Consigne
Dans l'extrait de jugement, combien doit payer M. [W] par jour de retard s'il ne rend pas les équipements loués ?

Texte source
____

En conséquence, le tribunal condamnera M. [W] à payer à LOCAM la somme en principal de 13 134,57 €.
Sur les intérêts :
* L’article 4 des conditions générales de location stipule que : « … tout loyer impayé entrainera le versement d’un intérêt de retard calculé au taux d’intérêt légal applicable en France, majoré de cinq points.. »
L. 441-10-II du code de commerce dont se prévaut LOCAM dispose que : « Sauf disposition contraire qui ne peut toutefois fixer un taux inférieur à trois fois le taux d’intérêt légal, ce taux est égal au taux d’intérêt appliqué par la Banque Centrale Européenne à son opération de refinancement la plus récente majoré de 10 points de pourcentage. »
En conséquence, le tribunal condamnera M. [W] à payer à LOCAM la somme en principal de 13 134,57 € outre intérêts au taux appliqué par la Banque Centrale Européenne à son opération de refinancement majoré de 10 points et ce, à compter de la date de la dernière mise en demeure soit le 25 janvier 2024 et ordonnera la capitalisation des intérêts dans les termes du dispositif ci-après.
Sur la restitution sous astreinte
L’article 16 des conditions générales de location stipule que en cas de résiliation du contrat: « la restitution sera faite à ses frais par le locataire au siège social du loueur. »
En conséquence, le tribunal ordonnera à M. [W] de procéder à la restitution des équipements loués au titre des deux contrats susmentionnés, à ses frais, au siège social de LOCAM, [Adresse 1], conformément aux termes de l’article 16 des conditions générales de location, et ce, sous astreinte de 15 € par jour de retard à compter du vingtième jour après la signification du présent jugement pour une durée maximum de 60 jours et dira qu’il se réserve la liquidation de l’astreinte, déboutant du surplus de la demande.
Sur l’article 700 du code de procédure civile
Pour faire reconnaitre ses droits, LOCAM a dû engager des frais non compris dans les dépens qu’il serait inéquitable de laisser à sa charge.
En conséquence, le tribunal condamnera M. [W] à payer à LOCAM la somme de 1 000 € au titre de l’article 700 du code de procédure civile, déboutant du surplus de la demande.
Sur les dépens
M. [W] succombant, le tribunal le condamnera aux entiers dépens.
PAR CES MOTIFS
Après en avoir délibéré, le tribunal, statuant publiquement par jugement réputé contradictoire en premier ressort,
Condamne M. [W] [U] exerçant sous l’enseigne commercial FL GENIE CLIMATIQUE à payer à la SAS LOCAM – LOCATION AUTOMOBILES MATERIELS la somme en principal de 13 134,57 € outre intérêts au taux appliqué par la Banque Centrale Européenne à son opération de refinancement majoré de 10 points et ce, à compter du 25 janvier 2024.
Ordonne la capitalisation des intérêts par année entière en application des dispositions de l’article 1343-2 du code civil.

____

Données extraites
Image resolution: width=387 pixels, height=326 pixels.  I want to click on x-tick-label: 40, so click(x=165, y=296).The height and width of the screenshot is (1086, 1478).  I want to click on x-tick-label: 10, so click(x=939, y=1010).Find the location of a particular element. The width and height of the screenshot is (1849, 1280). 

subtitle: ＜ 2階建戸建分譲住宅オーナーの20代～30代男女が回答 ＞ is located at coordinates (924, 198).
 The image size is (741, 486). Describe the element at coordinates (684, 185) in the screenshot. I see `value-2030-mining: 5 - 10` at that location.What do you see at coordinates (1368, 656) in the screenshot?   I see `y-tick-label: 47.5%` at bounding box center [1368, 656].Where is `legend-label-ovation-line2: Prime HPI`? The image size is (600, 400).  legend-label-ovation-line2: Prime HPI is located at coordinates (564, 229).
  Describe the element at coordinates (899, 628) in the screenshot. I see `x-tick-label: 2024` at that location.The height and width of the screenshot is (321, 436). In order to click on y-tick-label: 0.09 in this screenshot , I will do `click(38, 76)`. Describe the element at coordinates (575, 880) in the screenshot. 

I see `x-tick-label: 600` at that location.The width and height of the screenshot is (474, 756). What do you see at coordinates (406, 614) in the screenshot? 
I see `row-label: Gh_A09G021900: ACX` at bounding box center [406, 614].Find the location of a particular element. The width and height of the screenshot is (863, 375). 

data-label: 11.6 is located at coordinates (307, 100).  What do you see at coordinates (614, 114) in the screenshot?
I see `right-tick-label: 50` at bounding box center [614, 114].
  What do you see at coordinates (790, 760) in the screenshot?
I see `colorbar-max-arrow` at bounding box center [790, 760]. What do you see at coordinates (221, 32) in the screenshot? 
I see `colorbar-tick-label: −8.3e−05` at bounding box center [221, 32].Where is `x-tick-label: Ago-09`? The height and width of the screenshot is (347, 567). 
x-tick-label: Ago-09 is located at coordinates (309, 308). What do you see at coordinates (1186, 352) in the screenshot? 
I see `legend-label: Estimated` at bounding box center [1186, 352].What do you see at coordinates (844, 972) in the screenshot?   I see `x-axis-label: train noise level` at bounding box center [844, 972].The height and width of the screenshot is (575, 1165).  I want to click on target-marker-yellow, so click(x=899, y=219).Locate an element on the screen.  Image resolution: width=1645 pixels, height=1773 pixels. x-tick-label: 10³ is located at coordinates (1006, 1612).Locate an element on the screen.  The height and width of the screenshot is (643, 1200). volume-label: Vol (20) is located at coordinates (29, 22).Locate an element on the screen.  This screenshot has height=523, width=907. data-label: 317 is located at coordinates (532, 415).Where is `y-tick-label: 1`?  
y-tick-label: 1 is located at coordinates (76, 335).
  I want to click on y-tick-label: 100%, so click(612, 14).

____

Corrigé
15 € par jour de retard.